Saved entries
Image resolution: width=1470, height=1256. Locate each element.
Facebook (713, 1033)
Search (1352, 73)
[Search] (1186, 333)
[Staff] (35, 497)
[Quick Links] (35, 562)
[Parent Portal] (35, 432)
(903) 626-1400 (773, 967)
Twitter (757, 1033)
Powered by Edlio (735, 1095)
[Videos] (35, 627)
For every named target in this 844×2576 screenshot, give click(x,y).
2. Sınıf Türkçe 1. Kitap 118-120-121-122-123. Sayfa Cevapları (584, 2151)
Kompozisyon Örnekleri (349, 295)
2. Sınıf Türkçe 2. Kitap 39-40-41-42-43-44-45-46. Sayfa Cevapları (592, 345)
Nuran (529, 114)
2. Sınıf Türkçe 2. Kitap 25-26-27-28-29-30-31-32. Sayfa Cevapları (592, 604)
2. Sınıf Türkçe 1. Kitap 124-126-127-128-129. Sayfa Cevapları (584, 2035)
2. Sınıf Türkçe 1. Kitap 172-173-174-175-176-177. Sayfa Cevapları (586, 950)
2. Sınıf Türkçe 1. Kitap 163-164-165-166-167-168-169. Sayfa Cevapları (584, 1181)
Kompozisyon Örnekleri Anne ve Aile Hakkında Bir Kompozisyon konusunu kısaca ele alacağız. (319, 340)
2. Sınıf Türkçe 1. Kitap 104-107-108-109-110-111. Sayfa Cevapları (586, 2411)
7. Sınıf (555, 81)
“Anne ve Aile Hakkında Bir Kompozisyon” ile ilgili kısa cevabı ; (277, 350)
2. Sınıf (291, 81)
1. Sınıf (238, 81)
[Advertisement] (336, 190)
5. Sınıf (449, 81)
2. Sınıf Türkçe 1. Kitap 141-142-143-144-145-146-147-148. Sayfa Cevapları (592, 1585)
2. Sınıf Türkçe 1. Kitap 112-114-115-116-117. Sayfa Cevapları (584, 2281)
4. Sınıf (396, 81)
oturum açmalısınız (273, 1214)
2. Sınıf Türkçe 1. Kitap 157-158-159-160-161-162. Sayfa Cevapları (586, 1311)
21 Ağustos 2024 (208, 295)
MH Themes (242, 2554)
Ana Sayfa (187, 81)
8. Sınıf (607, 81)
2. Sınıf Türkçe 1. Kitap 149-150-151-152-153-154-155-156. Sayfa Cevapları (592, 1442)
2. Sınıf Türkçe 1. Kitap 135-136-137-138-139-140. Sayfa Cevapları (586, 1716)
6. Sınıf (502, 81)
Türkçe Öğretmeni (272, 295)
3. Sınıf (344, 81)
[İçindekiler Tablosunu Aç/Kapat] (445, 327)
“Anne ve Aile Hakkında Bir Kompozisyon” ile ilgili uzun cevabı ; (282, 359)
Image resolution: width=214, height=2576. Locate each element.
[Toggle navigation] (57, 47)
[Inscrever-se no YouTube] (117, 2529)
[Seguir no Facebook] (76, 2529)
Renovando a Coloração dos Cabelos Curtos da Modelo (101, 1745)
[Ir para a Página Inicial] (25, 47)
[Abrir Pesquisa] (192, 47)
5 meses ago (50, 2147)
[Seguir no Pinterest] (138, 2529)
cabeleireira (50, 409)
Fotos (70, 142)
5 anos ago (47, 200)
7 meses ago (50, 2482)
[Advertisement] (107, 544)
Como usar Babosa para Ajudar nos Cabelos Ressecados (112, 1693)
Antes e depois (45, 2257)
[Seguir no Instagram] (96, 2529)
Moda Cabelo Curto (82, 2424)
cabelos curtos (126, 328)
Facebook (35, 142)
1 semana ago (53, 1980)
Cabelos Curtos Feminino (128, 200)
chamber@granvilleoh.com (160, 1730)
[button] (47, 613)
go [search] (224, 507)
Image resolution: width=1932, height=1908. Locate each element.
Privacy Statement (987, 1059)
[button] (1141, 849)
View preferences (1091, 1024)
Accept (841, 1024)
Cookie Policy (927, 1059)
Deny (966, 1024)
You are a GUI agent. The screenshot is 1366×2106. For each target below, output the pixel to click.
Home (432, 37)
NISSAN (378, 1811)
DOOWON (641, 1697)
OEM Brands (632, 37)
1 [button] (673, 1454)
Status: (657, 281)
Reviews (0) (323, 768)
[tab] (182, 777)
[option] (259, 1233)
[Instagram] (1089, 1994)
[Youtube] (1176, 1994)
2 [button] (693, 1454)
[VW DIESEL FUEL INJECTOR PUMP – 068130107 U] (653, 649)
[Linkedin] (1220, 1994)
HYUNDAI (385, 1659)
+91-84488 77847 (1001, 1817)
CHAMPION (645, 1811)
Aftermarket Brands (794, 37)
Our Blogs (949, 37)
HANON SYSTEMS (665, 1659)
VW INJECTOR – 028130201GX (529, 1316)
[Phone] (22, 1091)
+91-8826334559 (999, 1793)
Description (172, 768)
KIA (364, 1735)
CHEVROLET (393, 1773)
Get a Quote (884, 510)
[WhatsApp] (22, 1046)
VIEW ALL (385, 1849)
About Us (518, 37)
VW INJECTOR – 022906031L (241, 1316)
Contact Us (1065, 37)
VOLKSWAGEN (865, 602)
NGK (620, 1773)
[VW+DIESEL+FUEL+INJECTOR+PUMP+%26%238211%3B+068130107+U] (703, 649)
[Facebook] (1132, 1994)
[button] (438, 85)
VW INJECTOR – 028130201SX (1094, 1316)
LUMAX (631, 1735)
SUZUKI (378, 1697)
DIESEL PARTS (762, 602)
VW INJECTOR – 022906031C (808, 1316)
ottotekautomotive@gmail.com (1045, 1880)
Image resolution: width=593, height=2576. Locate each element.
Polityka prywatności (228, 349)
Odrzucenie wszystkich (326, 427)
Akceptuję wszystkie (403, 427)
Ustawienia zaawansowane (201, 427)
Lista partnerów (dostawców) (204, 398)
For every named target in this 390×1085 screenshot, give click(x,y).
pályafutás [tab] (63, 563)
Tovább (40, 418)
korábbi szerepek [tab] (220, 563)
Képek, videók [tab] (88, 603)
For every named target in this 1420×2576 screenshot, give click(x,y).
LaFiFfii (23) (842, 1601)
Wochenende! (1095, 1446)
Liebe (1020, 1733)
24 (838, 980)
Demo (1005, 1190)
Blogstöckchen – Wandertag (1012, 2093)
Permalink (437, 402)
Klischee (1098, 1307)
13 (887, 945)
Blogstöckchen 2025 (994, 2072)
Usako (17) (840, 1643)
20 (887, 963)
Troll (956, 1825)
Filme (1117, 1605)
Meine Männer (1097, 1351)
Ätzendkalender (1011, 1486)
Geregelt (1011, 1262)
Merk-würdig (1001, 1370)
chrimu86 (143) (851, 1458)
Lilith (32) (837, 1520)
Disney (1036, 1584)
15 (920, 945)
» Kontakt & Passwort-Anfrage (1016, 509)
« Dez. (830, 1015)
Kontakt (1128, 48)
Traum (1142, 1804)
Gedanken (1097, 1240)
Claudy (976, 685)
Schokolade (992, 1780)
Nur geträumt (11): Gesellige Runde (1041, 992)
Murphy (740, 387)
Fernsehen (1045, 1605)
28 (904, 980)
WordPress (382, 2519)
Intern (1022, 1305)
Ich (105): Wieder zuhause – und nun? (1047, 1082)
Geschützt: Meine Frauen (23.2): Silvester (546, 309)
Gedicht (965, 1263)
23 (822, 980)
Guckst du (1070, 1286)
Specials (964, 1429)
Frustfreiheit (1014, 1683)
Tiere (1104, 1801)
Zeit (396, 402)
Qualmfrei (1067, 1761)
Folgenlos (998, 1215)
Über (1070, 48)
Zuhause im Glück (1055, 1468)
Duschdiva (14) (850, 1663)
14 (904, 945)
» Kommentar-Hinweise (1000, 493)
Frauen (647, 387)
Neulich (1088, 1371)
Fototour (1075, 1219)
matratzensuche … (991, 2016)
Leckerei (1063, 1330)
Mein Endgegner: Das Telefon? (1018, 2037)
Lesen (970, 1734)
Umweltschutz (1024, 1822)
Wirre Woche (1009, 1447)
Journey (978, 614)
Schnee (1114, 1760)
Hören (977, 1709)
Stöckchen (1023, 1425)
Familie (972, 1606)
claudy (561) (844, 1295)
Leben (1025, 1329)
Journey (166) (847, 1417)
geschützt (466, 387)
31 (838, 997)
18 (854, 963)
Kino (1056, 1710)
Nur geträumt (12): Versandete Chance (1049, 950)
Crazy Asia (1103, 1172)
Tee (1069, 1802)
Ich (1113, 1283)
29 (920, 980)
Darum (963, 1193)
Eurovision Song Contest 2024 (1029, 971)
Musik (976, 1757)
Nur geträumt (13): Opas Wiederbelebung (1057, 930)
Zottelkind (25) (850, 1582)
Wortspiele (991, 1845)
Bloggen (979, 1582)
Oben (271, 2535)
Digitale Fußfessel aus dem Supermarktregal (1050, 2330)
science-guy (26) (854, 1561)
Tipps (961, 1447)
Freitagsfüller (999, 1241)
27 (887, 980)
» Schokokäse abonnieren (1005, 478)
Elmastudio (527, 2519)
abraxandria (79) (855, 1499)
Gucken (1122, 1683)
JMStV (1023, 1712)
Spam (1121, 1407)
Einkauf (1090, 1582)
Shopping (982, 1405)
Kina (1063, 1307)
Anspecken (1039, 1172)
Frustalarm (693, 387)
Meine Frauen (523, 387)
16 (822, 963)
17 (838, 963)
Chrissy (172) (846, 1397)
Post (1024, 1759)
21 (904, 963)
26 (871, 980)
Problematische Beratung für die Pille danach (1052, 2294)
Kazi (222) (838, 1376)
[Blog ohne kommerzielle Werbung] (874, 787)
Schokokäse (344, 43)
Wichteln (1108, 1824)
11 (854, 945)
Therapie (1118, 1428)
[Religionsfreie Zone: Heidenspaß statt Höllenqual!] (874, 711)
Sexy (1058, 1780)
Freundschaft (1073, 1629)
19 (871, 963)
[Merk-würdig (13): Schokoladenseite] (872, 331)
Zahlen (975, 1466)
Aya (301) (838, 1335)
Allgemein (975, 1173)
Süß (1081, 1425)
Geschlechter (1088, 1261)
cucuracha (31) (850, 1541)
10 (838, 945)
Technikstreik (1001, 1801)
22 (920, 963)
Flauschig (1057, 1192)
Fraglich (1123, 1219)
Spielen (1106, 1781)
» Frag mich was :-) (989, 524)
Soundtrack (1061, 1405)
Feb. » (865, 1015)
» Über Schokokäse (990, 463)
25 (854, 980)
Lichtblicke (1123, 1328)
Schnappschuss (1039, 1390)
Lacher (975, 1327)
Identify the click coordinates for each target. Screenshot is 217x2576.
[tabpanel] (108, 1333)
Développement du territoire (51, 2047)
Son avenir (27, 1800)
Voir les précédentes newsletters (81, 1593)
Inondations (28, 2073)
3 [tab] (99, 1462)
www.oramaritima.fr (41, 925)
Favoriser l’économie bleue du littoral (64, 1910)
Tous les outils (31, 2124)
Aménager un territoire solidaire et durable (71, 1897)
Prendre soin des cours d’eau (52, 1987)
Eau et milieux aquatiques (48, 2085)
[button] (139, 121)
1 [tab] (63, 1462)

Aim of the task: Would you print, exactly as written, every line above from the one holding "Zottelkind (25) (850, 1582)" through the one holding "Son avenir (27, 1800)", with both included and no other lines?

Answer for the task:
Zottelkind (25) (850, 1582)
Wortspiele (991, 1845)
Bloggen (979, 1582)
Oben (271, 2535)
Digitale Fußfessel aus dem Supermarktregal (1050, 2330)
science-guy (26) (854, 1561)
Tipps (961, 1447)
Freitagsfüller (999, 1241)
27 (887, 980)
» Schokokäse abonnieren (1005, 478)
Elmastudio (527, 2519)
abraxandria (79) (855, 1499)
Gucken (1122, 1683)
JMStV (1023, 1712)
Spam (1121, 1407)
Einkauf (1090, 1582)
Shopping (982, 1405)
Kina (1063, 1307)
Anspecken (1039, 1172)
Frustalarm (693, 387)
Meine Frauen (523, 387)
16 (822, 963)
17 (838, 963)
Chrissy (172) (846, 1397)
Post (1024, 1759)
21 (904, 963)
26 (871, 980)
Problematische Beratung für die Pille danach (1052, 2294)
Kazi (222) (838, 1376)
[Blog ohne kommerzielle Werbung] (874, 787)
Schokokäse (344, 43)
Wichteln (1108, 1824)
11 (854, 945)
Therapie (1118, 1428)
[Religionsfreie Zone: Heidenspaß statt Höllenqual!] (874, 711)
Sexy (1058, 1780)
Freundschaft (1073, 1629)
19 (871, 963)
[Merk-würdig (13): Schokoladenseite] (872, 331)
Zahlen (975, 1466)
Aya (301) (838, 1335)
Allgemein (975, 1173)
Süß (1081, 1425)
Geschlechter (1088, 1261)
cucuracha (31) (850, 1541)
10 (838, 945)
Technikstreik (1001, 1801)
22 (920, 963)
Flauschig (1057, 1192)
Fraglich (1123, 1219)
Spielen (1106, 1781)
» Frag mich was :-) (989, 524)
Soundtrack (1061, 1405)
Feb. » (865, 1015)
» Über Schokokäse (990, 463)
25 (854, 980)
Lichtblicke (1123, 1328)
Schnappschuss (1039, 1390)
Lacher (975, 1327)
Identify the click coordinates for each target. Screenshot is 217x2576.
[tabpanel] (108, 1333)
Développement du territoire (51, 2047)
Son avenir (27, 1800)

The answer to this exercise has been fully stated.